▶ [What the task requires]:
Nothing but the lines from the start of the entries through the line containing "Image resolution: width=998" should appear in the answer, each given exactly.

[Extracted data entries]
----
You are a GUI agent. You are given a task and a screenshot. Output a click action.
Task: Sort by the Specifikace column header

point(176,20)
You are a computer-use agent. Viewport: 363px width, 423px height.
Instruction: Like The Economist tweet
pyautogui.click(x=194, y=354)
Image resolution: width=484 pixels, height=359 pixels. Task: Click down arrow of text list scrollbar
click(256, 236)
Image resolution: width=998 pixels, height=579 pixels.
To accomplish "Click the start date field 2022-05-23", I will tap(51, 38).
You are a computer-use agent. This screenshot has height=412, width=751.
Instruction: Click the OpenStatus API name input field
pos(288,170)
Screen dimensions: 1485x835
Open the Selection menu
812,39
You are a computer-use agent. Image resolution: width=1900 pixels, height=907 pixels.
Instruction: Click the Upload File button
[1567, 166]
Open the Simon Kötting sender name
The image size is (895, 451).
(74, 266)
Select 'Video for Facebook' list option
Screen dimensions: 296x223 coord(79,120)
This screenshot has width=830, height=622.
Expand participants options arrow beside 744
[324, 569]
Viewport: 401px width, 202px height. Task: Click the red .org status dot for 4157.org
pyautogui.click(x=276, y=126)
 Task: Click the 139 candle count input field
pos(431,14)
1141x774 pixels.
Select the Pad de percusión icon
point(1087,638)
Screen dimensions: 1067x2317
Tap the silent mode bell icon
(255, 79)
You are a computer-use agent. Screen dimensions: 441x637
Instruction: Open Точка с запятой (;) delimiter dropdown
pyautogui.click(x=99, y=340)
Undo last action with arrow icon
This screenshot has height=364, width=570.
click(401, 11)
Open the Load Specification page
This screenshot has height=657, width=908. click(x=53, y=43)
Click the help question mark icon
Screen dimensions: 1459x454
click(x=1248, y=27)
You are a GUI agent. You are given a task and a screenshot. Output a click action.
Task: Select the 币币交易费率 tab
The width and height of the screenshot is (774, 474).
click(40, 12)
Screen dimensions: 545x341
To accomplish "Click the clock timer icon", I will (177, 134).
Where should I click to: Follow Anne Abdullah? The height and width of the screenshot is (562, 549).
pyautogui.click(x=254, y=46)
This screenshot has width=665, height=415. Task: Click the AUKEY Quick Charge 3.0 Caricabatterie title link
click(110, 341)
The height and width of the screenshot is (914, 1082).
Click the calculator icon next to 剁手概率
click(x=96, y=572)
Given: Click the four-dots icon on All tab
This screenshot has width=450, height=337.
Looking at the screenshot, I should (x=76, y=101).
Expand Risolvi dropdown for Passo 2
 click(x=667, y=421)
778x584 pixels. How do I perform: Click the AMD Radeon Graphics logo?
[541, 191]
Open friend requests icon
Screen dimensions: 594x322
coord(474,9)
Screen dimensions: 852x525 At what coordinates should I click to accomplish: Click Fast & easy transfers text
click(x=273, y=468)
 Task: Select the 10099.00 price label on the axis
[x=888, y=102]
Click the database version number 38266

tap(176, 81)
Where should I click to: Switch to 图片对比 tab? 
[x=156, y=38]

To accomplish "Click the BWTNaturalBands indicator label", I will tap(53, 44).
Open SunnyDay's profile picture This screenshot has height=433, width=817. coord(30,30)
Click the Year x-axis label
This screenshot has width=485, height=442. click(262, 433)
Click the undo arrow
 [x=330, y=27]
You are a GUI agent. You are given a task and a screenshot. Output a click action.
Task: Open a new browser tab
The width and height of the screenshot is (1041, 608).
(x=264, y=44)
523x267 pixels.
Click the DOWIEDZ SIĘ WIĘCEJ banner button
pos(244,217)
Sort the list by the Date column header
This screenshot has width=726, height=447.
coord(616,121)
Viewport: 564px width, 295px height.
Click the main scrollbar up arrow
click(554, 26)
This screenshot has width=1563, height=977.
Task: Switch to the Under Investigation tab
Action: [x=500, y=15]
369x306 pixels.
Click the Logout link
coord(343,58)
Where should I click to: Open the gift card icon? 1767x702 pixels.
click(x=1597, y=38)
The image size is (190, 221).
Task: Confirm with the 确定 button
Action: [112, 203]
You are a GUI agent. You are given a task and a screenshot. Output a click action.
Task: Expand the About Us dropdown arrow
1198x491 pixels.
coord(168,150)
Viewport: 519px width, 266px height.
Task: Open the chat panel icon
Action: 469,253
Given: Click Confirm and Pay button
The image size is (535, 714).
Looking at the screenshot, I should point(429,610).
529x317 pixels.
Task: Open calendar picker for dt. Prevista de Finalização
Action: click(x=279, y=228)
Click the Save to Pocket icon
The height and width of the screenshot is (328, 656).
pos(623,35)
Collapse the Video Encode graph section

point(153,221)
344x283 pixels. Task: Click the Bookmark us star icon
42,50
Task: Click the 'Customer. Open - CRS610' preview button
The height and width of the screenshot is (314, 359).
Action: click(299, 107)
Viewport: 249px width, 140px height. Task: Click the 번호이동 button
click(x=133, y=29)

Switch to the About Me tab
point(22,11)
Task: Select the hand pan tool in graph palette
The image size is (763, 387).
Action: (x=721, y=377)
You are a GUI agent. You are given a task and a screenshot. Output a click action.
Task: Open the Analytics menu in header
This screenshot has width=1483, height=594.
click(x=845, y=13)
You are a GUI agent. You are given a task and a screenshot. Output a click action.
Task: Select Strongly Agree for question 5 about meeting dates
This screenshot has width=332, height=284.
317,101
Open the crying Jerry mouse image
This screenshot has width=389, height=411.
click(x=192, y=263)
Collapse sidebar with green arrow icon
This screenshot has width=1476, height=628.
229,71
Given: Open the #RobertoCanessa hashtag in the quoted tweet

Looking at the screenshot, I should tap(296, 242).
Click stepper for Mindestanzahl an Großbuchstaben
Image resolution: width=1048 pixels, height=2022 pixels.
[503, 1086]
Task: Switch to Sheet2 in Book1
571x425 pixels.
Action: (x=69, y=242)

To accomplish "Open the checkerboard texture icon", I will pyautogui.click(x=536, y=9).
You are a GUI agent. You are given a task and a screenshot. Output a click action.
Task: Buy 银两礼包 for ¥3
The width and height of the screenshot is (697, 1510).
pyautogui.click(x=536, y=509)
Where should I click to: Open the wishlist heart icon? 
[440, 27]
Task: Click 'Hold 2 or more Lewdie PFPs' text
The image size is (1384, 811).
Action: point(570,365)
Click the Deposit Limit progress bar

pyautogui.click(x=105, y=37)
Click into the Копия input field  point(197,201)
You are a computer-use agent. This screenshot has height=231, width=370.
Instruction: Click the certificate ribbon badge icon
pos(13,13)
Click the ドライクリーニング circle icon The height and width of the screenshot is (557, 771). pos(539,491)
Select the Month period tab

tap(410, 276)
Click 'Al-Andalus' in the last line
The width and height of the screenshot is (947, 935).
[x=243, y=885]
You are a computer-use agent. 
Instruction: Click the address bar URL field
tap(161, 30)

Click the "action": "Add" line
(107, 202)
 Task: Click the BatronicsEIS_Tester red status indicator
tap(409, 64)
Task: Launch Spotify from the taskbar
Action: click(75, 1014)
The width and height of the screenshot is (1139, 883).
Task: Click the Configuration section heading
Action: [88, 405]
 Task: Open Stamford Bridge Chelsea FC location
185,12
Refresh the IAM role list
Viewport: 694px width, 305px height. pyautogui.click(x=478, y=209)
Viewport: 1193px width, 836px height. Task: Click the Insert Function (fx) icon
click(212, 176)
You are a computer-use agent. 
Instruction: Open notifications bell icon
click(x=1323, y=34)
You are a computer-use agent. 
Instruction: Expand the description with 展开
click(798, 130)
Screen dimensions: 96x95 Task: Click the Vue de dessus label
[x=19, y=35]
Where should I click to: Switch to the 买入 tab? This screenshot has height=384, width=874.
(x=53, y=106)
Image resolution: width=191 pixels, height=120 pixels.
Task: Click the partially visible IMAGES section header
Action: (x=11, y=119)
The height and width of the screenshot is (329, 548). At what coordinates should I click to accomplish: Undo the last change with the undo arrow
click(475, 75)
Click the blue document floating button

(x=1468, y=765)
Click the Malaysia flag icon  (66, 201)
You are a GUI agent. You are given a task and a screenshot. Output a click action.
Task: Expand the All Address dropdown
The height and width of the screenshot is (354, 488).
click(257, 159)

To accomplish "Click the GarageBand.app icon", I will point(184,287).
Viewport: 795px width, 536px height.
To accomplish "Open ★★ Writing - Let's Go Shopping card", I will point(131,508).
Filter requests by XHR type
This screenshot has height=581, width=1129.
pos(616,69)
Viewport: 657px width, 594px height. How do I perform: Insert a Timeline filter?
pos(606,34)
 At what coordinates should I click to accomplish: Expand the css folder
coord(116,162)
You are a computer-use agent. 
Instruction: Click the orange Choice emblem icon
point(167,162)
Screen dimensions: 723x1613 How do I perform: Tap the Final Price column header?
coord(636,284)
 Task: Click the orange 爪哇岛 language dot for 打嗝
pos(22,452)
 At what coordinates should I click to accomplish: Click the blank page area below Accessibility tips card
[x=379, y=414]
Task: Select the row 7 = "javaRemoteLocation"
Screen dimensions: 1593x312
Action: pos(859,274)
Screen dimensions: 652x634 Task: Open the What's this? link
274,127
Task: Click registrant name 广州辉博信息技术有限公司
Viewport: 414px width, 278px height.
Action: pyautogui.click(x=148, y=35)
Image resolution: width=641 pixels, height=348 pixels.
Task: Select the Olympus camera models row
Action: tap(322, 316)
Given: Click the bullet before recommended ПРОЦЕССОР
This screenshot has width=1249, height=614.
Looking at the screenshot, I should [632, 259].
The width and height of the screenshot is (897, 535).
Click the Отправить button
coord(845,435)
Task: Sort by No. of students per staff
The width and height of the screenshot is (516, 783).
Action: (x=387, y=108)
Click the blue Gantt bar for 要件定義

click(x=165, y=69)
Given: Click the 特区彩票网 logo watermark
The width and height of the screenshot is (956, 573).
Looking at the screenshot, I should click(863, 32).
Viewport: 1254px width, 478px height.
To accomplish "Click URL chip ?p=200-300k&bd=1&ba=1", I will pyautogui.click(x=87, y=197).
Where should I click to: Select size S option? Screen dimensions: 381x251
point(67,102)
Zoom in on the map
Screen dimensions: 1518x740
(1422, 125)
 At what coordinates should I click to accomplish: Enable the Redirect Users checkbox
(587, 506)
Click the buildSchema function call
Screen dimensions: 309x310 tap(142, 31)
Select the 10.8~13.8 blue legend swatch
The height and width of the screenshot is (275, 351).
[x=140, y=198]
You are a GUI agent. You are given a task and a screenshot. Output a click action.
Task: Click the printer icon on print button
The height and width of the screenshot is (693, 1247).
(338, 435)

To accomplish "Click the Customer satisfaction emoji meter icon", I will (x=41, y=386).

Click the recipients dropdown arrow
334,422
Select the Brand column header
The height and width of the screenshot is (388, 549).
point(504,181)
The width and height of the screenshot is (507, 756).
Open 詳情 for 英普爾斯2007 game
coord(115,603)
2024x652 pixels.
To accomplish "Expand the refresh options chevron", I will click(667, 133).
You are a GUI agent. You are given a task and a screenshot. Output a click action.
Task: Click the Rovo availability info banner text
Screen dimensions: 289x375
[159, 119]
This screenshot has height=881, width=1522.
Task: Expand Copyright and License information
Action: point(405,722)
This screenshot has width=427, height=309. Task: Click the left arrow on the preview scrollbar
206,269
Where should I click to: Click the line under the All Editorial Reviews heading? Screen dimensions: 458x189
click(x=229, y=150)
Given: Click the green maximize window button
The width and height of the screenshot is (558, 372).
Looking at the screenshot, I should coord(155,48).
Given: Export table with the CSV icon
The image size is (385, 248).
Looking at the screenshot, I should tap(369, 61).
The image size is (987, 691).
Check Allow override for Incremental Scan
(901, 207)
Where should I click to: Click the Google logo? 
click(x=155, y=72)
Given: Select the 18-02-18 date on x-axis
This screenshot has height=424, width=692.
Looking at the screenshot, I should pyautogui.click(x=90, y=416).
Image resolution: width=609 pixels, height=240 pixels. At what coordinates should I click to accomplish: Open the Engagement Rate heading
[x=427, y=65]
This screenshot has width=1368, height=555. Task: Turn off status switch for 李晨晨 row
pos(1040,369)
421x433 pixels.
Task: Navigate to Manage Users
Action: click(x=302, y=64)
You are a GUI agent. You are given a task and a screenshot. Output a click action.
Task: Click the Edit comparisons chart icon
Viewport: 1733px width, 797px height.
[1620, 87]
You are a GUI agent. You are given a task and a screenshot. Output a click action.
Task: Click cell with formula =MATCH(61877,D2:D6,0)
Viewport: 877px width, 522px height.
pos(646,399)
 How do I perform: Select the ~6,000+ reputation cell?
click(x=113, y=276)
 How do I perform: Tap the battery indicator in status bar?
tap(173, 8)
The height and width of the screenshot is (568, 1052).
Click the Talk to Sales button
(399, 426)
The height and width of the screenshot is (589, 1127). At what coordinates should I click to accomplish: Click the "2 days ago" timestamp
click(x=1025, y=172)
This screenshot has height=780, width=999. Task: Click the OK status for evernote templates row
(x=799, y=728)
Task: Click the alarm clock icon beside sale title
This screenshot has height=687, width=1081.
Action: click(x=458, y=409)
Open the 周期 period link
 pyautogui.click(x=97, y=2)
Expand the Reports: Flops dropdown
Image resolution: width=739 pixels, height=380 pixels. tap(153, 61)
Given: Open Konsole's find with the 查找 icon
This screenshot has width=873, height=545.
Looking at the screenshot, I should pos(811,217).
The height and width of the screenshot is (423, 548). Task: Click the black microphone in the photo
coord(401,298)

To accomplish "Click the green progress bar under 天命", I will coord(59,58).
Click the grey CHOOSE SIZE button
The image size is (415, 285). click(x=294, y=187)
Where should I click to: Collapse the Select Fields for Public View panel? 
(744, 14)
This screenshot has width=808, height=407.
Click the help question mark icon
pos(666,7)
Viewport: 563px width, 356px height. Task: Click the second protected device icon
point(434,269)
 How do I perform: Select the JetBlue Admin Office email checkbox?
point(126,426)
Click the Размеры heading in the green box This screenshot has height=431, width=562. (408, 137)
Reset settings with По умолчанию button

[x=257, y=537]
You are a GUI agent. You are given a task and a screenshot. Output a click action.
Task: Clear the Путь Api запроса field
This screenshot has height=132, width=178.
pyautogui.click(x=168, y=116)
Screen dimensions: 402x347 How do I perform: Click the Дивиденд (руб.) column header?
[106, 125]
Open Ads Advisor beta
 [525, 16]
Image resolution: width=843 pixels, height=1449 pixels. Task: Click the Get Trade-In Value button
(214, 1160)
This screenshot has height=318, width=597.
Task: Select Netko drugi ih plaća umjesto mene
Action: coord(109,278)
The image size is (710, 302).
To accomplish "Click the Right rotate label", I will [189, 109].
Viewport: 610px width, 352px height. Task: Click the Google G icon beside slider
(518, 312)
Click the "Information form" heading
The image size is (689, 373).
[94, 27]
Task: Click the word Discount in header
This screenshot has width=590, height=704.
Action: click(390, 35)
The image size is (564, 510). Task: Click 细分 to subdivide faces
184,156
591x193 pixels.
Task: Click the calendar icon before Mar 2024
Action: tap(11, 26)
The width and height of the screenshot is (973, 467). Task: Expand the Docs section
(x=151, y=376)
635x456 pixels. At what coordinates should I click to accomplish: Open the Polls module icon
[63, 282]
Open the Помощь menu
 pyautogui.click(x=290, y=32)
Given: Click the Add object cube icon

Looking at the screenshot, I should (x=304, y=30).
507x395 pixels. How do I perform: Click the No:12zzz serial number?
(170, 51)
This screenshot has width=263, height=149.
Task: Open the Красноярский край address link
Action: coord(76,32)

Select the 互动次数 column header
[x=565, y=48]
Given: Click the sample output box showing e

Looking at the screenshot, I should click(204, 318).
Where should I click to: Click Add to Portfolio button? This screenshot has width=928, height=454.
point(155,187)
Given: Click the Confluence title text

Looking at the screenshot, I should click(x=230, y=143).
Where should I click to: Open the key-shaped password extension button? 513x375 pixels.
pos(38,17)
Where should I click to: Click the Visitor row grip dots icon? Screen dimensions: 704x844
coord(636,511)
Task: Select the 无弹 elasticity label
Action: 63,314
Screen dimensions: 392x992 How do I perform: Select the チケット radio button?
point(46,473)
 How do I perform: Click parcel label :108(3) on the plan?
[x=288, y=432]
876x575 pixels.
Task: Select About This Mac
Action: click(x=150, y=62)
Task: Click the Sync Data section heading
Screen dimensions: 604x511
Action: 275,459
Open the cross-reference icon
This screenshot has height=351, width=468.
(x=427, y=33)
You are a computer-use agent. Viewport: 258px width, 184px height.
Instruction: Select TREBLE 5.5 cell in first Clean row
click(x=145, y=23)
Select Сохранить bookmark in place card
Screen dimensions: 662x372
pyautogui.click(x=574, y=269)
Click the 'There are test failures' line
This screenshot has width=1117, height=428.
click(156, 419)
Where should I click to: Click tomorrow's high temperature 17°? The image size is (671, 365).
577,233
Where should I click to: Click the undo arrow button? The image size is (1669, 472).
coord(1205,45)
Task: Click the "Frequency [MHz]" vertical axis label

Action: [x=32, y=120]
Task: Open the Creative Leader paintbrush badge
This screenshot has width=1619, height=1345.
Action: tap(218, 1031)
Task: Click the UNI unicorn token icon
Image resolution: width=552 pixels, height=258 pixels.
----
▶ [Reply to the task]:
You are a GUI agent. You are given a task and a screenshot. Output a click action.
Task: Sort by the Specifikace column header

point(176,20)
You are a computer-use agent. Viewport: 363px width, 423px height.
Instruction: Like The Economist tweet
pyautogui.click(x=194, y=354)
Image resolution: width=484 pixels, height=359 pixels. Task: Click down arrow of text list scrollbar
click(256, 236)
Image resolution: width=998 pixels, height=579 pixels.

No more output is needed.